As many of you are probably well-aware Geocities JP is set to go onto the chopping block within the next year. You can help Archive Team with that, there's probably a dozen redundant backups of the entire site by now, but I'm sure that more would always be appreciated. The thing is, archival isn't some transient issue that'll be resolved every time people are called into action to solve whatever the current crisis is. There's a CONSTANT crisis going on, and people can hardly be alerted to it every other day of the week. The fact that we aren't prepared for data erasure unless we're given prior warning is the issue here. You can't always just assume that somebody else has got the job done already.

How can you help? There's two simple ways to do this:

Download and seed torrents of things you like. Easy as pie. Just remember to always try to at least keep the ones which most closely reflect the original media, even if that somehow detracts from the experience for you. Downloading raws and using your own external subtitle files means nothing if you haven't got an actual ISO for anime, for example. Manga are kind of tricky, since often in cases where they do have digital editions, some content is cut out from the printed version, and there's no real definitive way to perfectly scan paper, as it's an analogue medium. As for games, downloading ISOs rather than floating directories with these shitty pre-installed patches for video games is kind of just a given, so please just do that.

Another way which might turn out to be substantially more useful to everybody if you have some money to burn (better the paper of money than the paper of books), is to buy media which isn't currently available anywhere you've searched on the Internet and scan it yourself.
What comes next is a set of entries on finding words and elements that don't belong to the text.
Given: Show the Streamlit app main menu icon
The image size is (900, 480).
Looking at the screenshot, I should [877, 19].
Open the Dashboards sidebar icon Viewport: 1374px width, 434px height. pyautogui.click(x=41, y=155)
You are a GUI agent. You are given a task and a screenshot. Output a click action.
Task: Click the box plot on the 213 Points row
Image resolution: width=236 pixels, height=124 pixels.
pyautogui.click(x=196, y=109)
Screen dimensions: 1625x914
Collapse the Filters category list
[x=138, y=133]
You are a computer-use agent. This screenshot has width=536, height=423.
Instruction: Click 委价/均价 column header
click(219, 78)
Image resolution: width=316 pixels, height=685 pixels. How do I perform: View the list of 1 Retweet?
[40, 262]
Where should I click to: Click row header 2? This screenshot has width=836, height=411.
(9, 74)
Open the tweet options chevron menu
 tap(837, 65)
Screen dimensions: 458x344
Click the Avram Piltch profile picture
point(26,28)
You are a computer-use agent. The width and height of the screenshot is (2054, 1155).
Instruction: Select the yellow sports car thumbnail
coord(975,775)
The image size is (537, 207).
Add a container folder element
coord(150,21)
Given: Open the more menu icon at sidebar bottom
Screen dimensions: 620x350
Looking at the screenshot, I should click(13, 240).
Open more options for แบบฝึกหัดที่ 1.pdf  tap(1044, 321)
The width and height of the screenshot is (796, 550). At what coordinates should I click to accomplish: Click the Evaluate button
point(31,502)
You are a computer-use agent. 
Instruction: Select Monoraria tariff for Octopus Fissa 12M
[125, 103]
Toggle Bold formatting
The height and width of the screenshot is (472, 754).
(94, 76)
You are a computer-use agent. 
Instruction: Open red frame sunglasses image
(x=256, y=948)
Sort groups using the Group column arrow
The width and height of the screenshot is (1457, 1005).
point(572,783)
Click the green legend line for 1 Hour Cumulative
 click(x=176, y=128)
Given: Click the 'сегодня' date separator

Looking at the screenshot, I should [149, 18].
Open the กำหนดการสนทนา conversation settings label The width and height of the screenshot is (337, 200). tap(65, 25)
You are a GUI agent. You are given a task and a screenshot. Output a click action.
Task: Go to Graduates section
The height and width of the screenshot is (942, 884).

This methodology is less accessible to anyone living outside of Japan (as you can't really rent items from overseas, and renting is much less expensive than buying), but it's still possible through online marketplaces like eBay or Yahoo (or even Amazon, if it comes down to that). If you do this, it's very important that you remember not to make any alterations to the media before uploading it. Anime seems to get treated the worst, as transcodes will typically somehow appear much earlier than actual ISO images. And PLEASE use ISOs, every last bit of your disc must be captured or else it'll be absolutely worthless.

It should be kept in mind that paying for things that are already freely available to pirate is generally not only shameful, but also somewhat harmful to the archival effort. If you've got a copy of whatever media you've got on a disc, or in book form or whatever, chances are, you're not going to download and seed any torrents for it. If you've already got it, and it's already very available, then what's the point in keeping it on your hard drive as well, right? I guess that kind of attitude can be deliberately avoided, but I think the money would be better spent on some obscure crap that you won't necessarily enjoy, but just happened to not be on the net.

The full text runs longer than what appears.